* **What the task asks**:
Repeat the records exactly as given. Do not include the pictures.

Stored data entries
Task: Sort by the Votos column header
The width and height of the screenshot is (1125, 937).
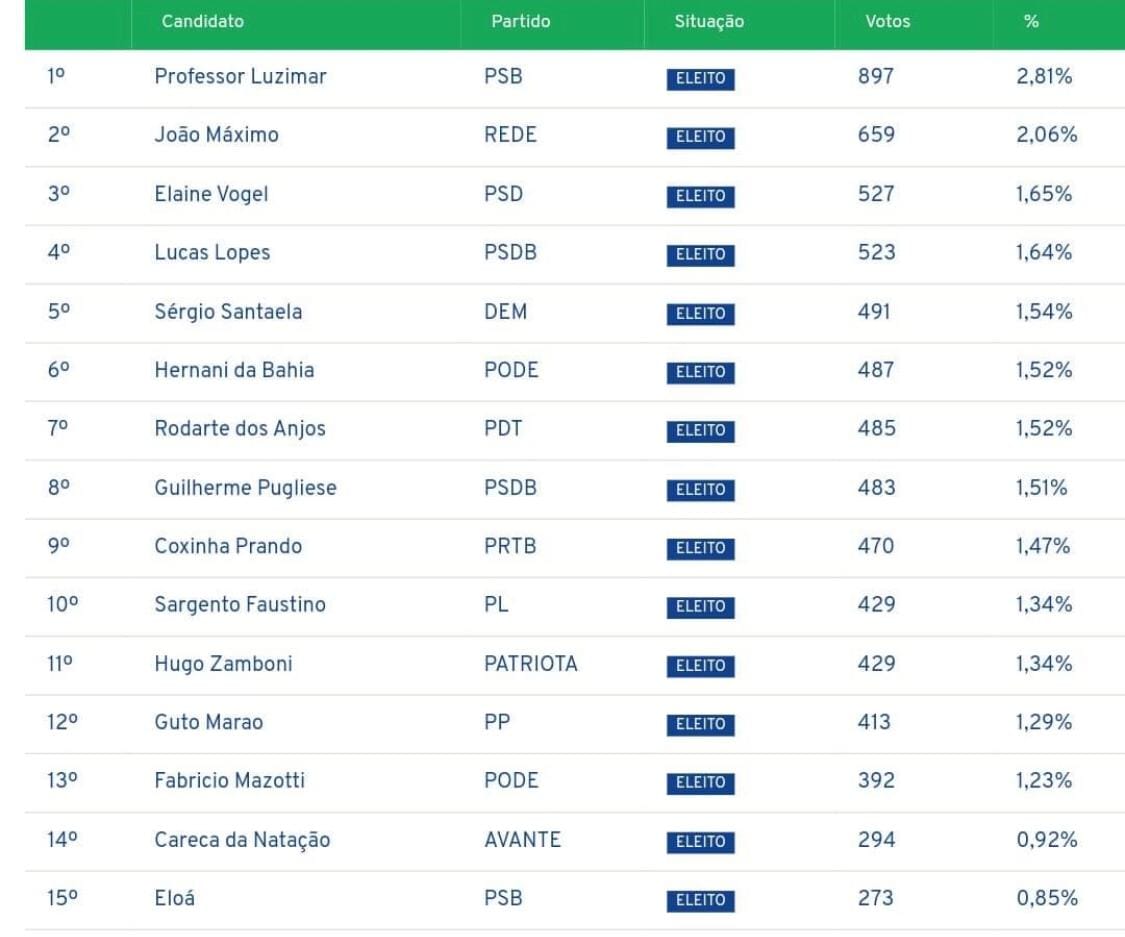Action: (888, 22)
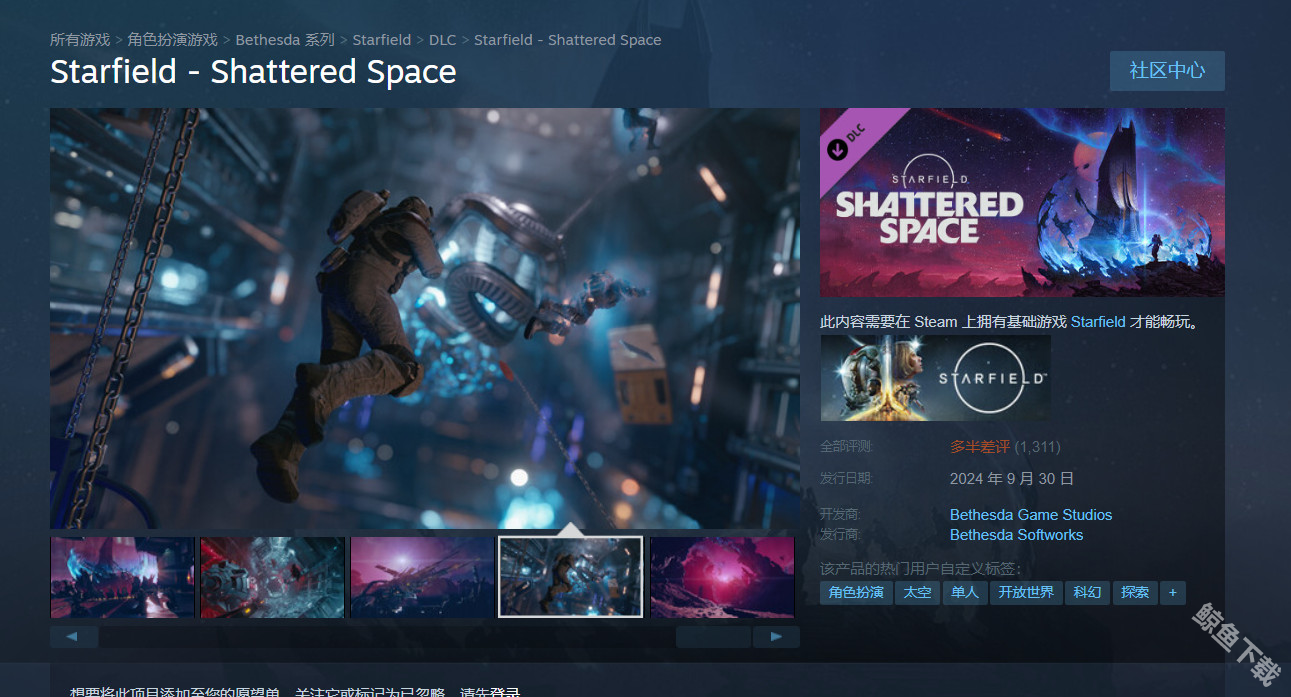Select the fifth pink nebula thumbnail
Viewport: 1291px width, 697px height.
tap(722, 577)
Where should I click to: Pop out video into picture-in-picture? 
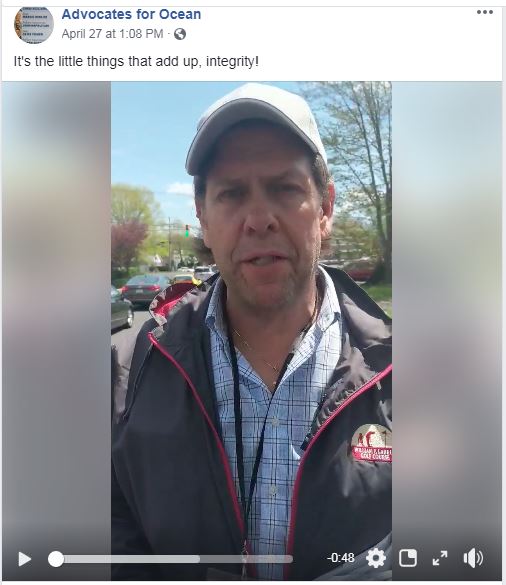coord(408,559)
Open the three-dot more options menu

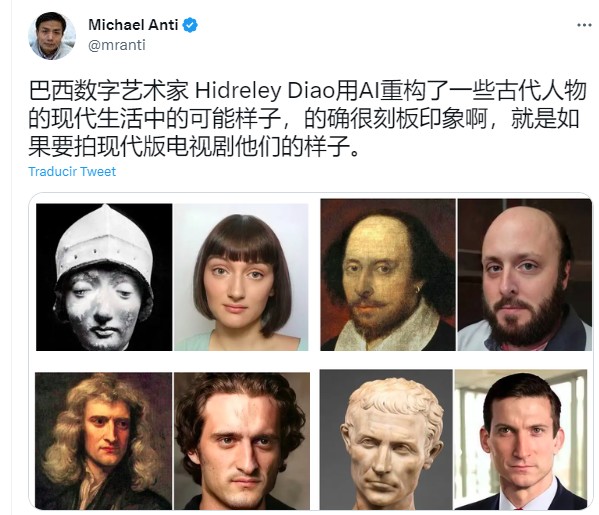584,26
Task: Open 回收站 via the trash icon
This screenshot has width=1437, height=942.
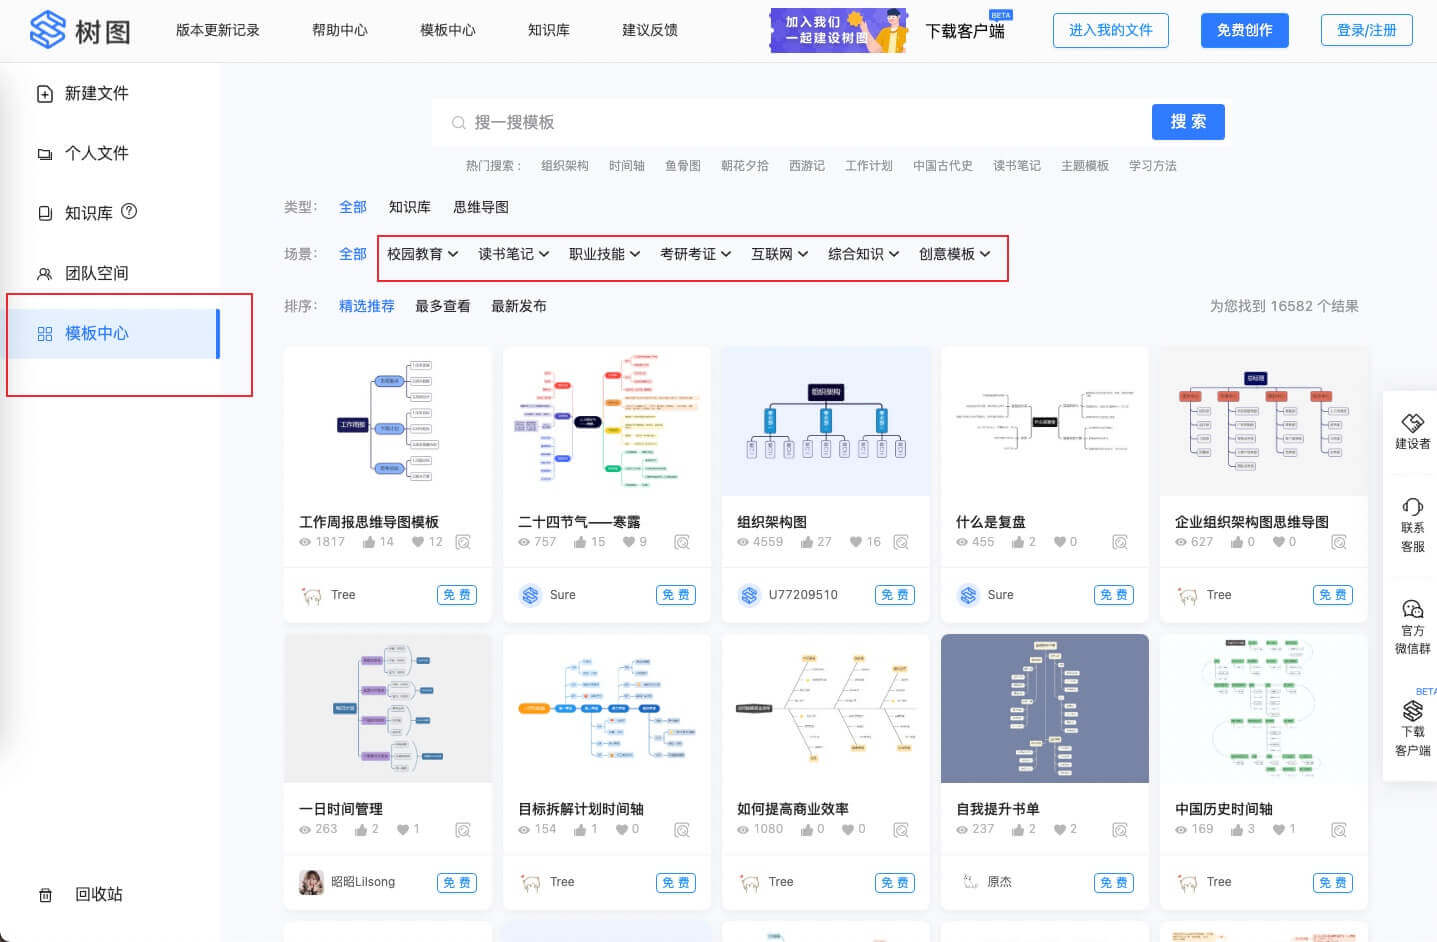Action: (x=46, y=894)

* **Solution below**:
Task: Sort by the Votos column header
The width and height of the screenshot is (1125, 937).
Action: (888, 22)
Select the fifth pink nebula thumbnail
Viewport: 1291px width, 697px height.
tap(722, 577)
Where should I click to: Pop out video into picture-in-picture? 
coord(408,559)
Open the three-dot more options menu

584,26
Task: Open 回收站 via the trash icon
This screenshot has width=1437, height=942.
Action: (x=46, y=894)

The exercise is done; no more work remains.